Milhares em SP contra jornada 6x1; Senado é cobrado

Milhares de pessoas protestaram em São Paulo contra a escala de trabalho 6x1, pedindo agilidade na votação no Senado. Pautas como moradia e combate ao feminicídio também foram destaque.

Milhares em SP contra jornada 6x1; Senado é cobrado

São Paulo – Milhares de pessoas tomaram a Avenida Paulista, em São Paulo, na última terça-feira (30) para protestar contra a escala de trabalho 6x1 e demandar agilidade na sua votação no Senado Federal. O ato, organizado por sindicatos, movimentos sociais e entidades estudantis, percorreu a avenida culminando na Praça Roosevelt.

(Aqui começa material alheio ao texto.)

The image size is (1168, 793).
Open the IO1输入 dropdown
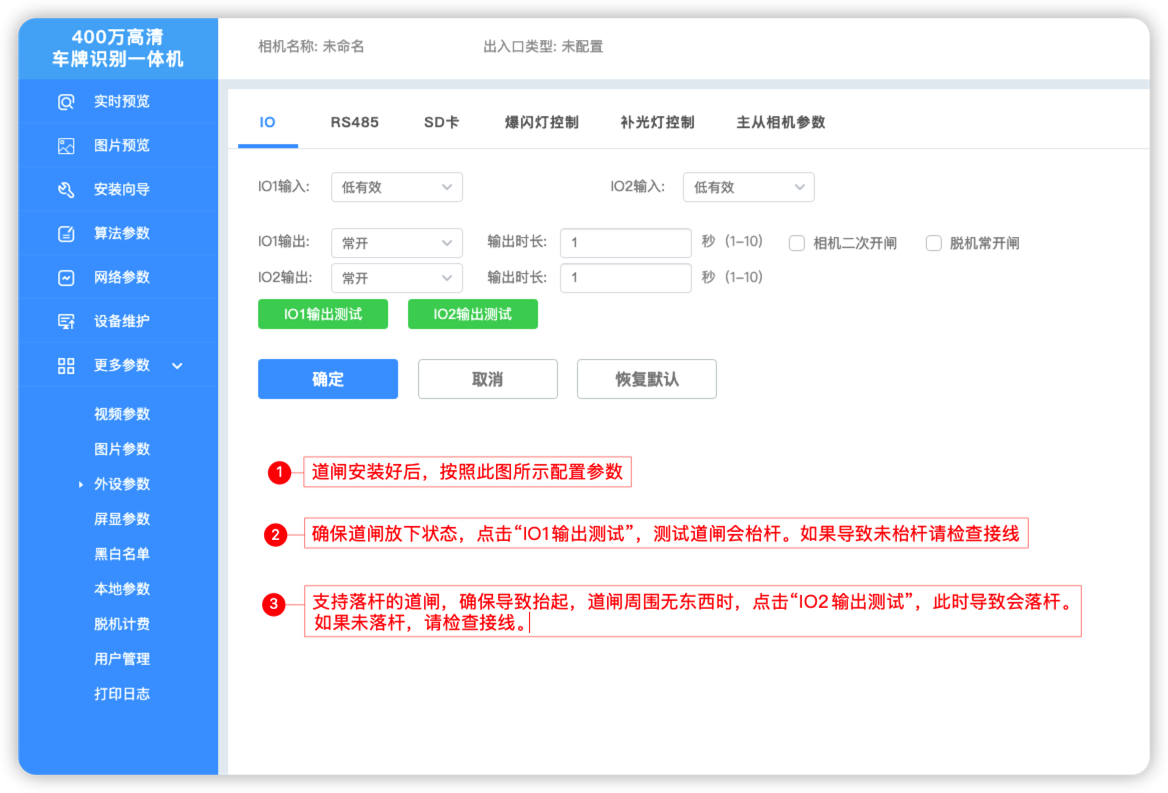tap(396, 187)
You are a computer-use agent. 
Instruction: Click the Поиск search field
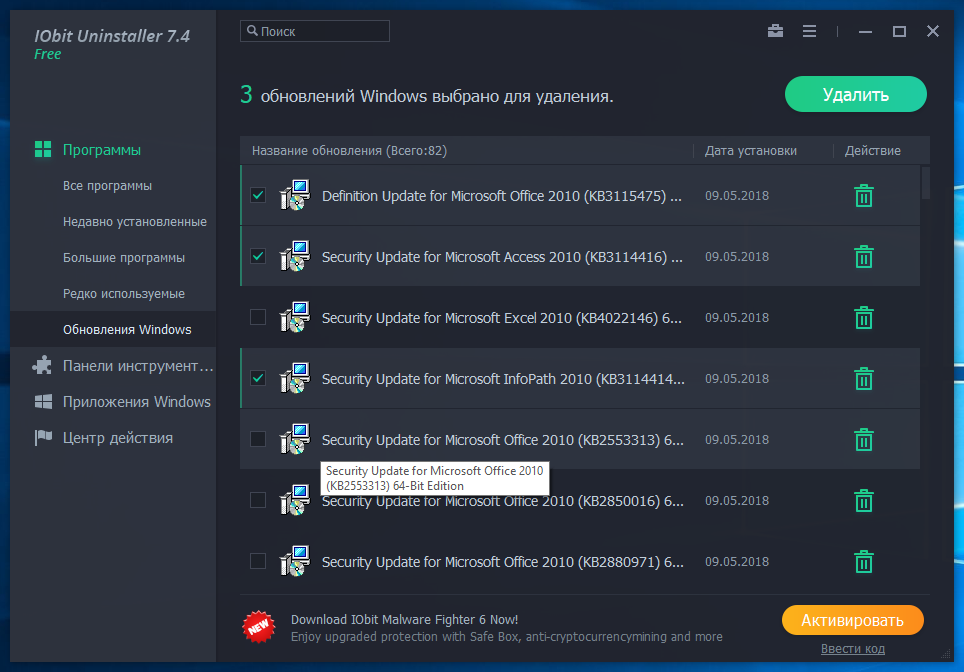(x=315, y=32)
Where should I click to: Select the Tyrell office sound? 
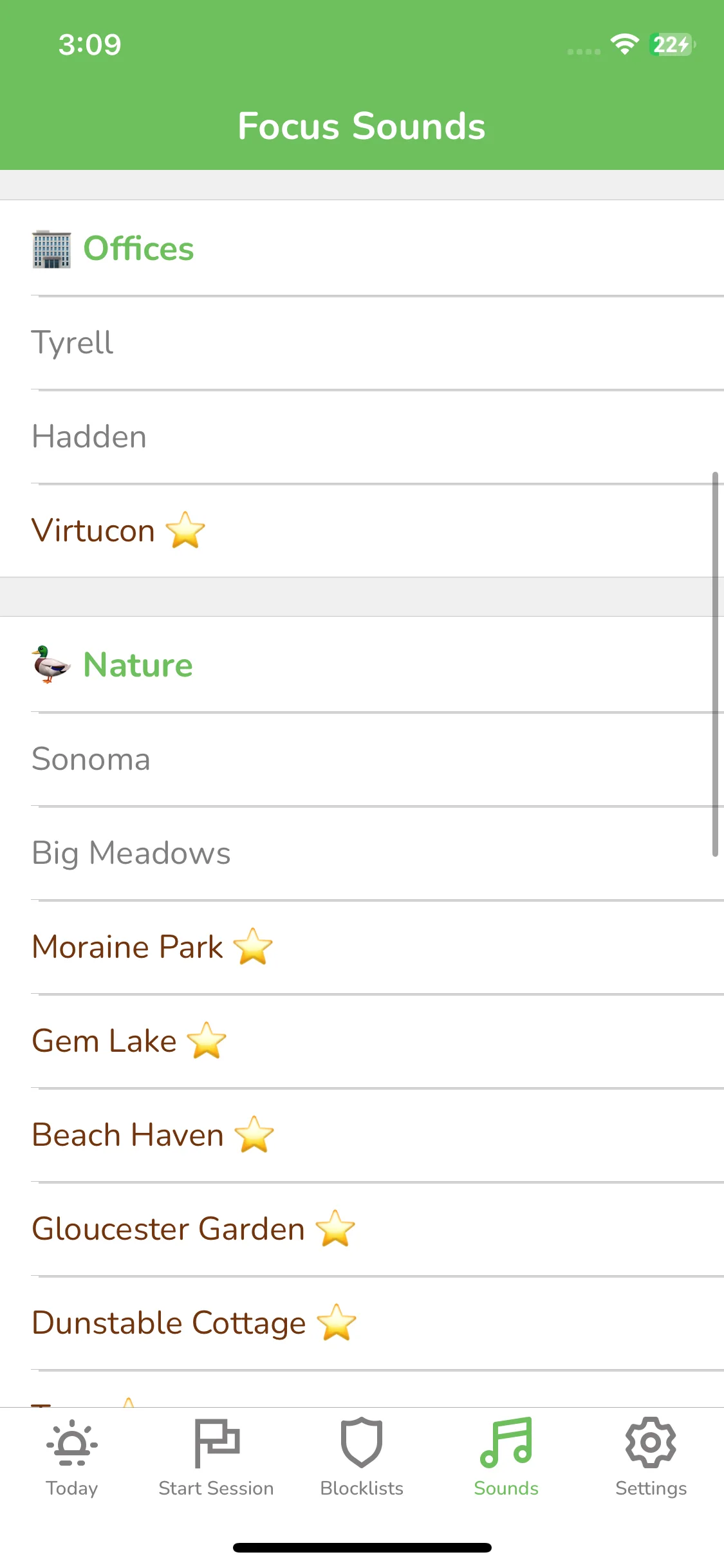[x=362, y=343]
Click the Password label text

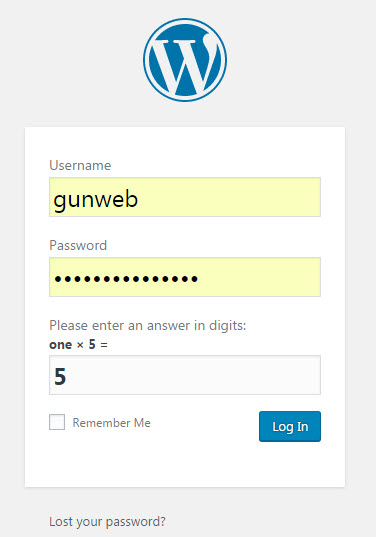point(78,245)
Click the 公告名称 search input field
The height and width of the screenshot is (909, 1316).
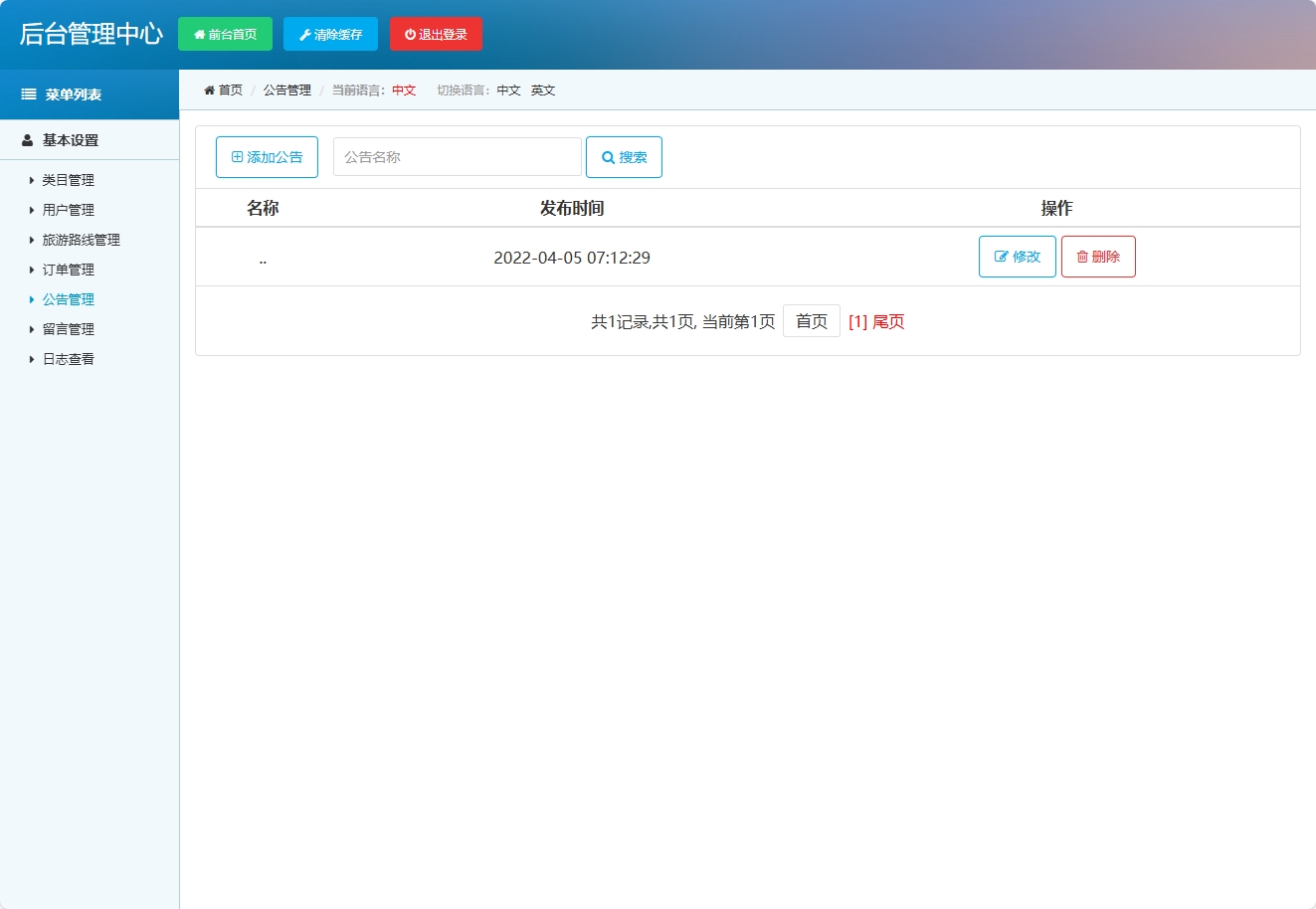click(x=456, y=156)

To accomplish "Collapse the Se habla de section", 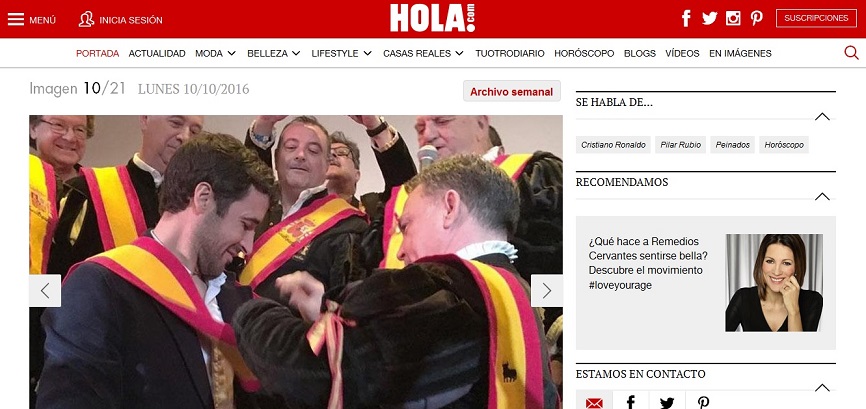I will click(x=822, y=116).
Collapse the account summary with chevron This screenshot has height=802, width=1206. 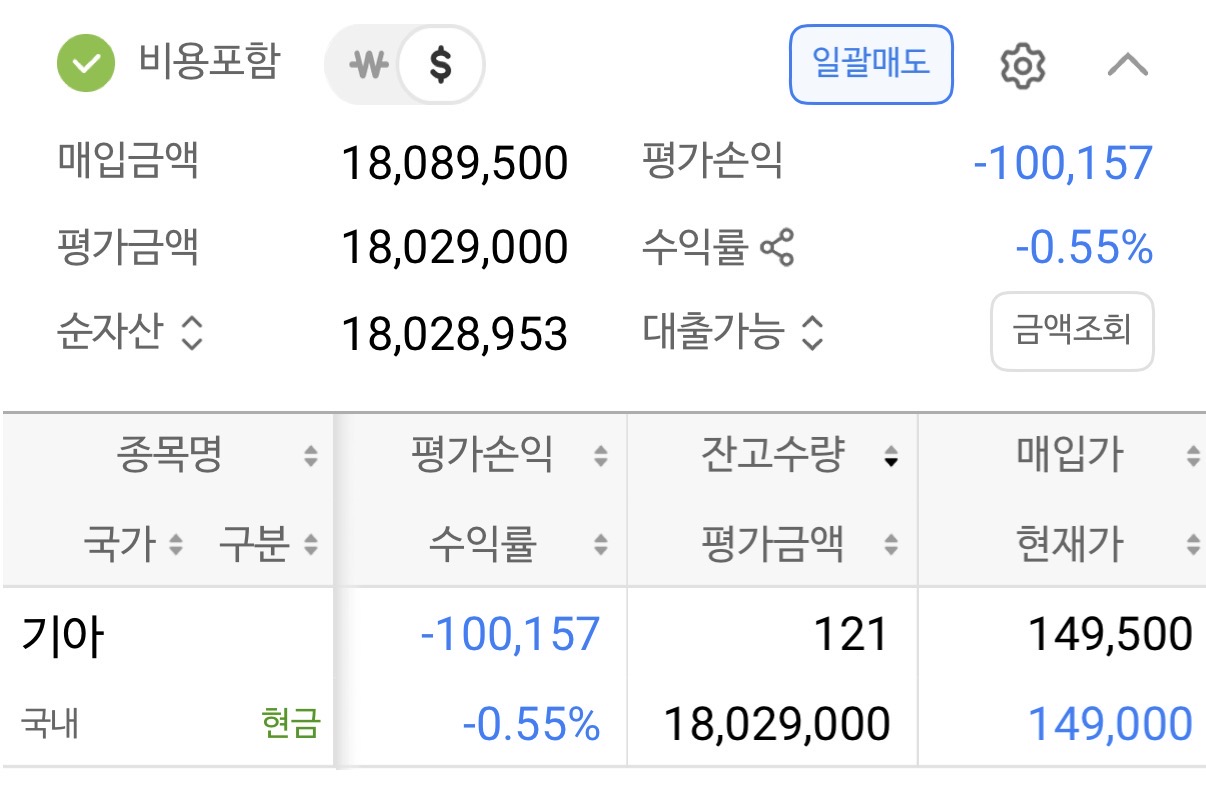1128,66
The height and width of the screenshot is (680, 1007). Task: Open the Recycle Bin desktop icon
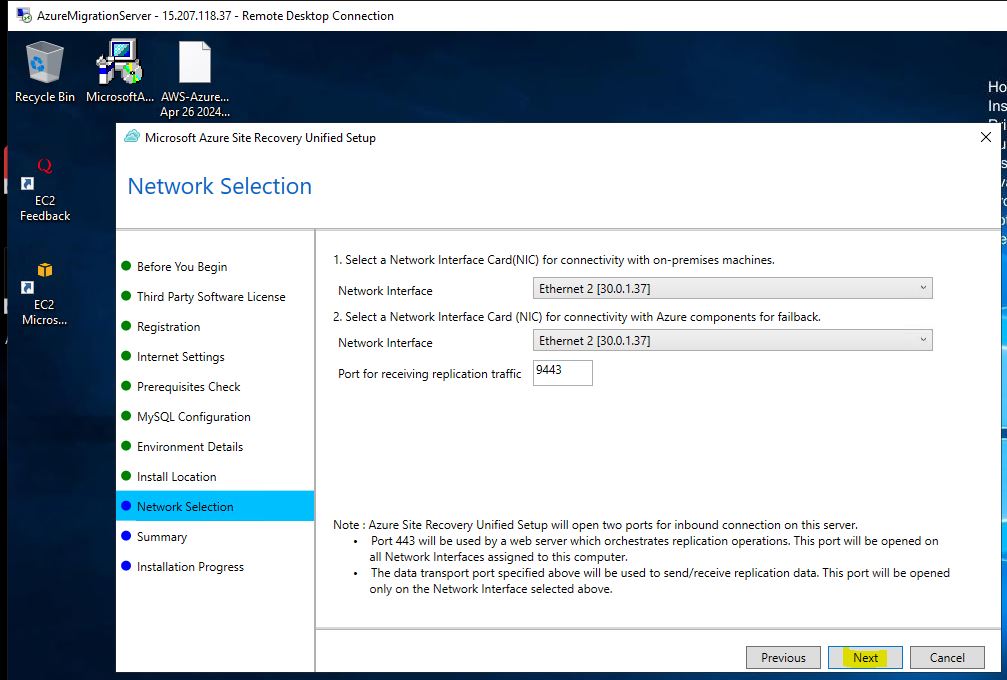tap(44, 65)
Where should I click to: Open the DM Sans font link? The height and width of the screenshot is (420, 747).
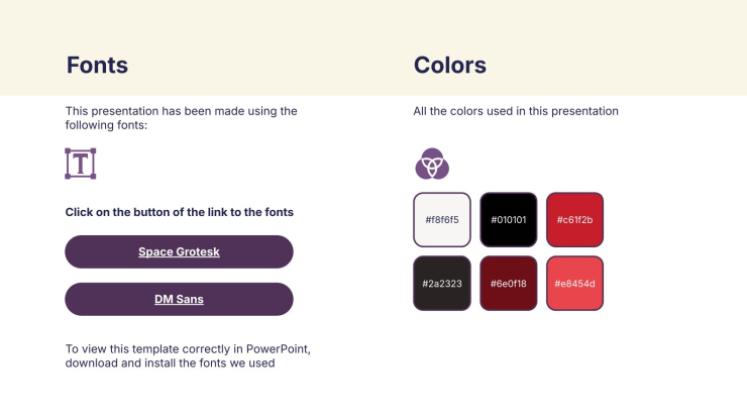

Além da principal pauta, os manifestantes também ergueram cartazes e discursaram sobre outros temas urgentes, como o direito à moradia, a liberdade de expressão e o combate ao feminicídio. Houve fortes críticas direcionadas a senadores e ao presidente do Senado, Davi Alcolumbre, por suposta falta de empenho em pautar o fim da jornada 6x1.

## Relatos de Cansaço e Impacto Familiar

Marcos Biangolini, 33 anos, trabalhador de uma garagem de ônibus que atua na escala 6x1, compartilhou sua exaustão. "Desde que eu me conheço por gente eu trabalho na escala 6x1, isso é cansativo, você acaba trabalhando um mês inteiro aí não consegue nem gastar o que você recebe porque tá trabalhando, tem um dia de folga pra poder gastar e nesse dia você quer descansar", relatou. Ele destacou a dificuldade em ter tempo para a família e criticou aqueles que defendem a manutenção da escala, muitas vezes em condições de trabalho mais favoráveis.

O protesto, que seguiu um formato comum a outros atos do ano com participação de partidos e políticos de esquerda, atraiu um número expressivo de participantes, especialmente de grupos ligados a movimentos de moradia. Famílias inteiras, incluindo crianças e idosos, compareceram.

## Luta por Direitos e Mobilização Coletiva

Manuel de Oliveira Santos, 68 anos, metalúrgico aposentado, veio de Embu das Artes com sua família para participar. "Estou aqui porque é muito importante para nós, nós classe trabalhadora, que nós queremos vencer essa batalha e vamos vencer sim com muita luta, muito trabalho, e vamos erguer a cabeça", afirmou. Ele ressaltou que a luta transcende o conforto individual e a necessidade de mobilização é urgente.

A manifestação também abordou a questão da atuação policial em protestos. Foi mencionada a exigência de negociadores civis independentes, conforme um acórdão do Superior Tribunal de Justiça (STJ) que estabelece regras para a polícia em manifestações. O governo estadual tem um prazo de aproximadamente 50 dias para finalizar um protocolo sobre o tema.

A mobilização demonstra a insatisfação de trabalhadores com jornadas de trabalho consideradas extenuantes e a busca por maior celeridade no Legislativo para a aprovação de pautas que impactam diretamente o cotidiano e a qualidade de vida da população.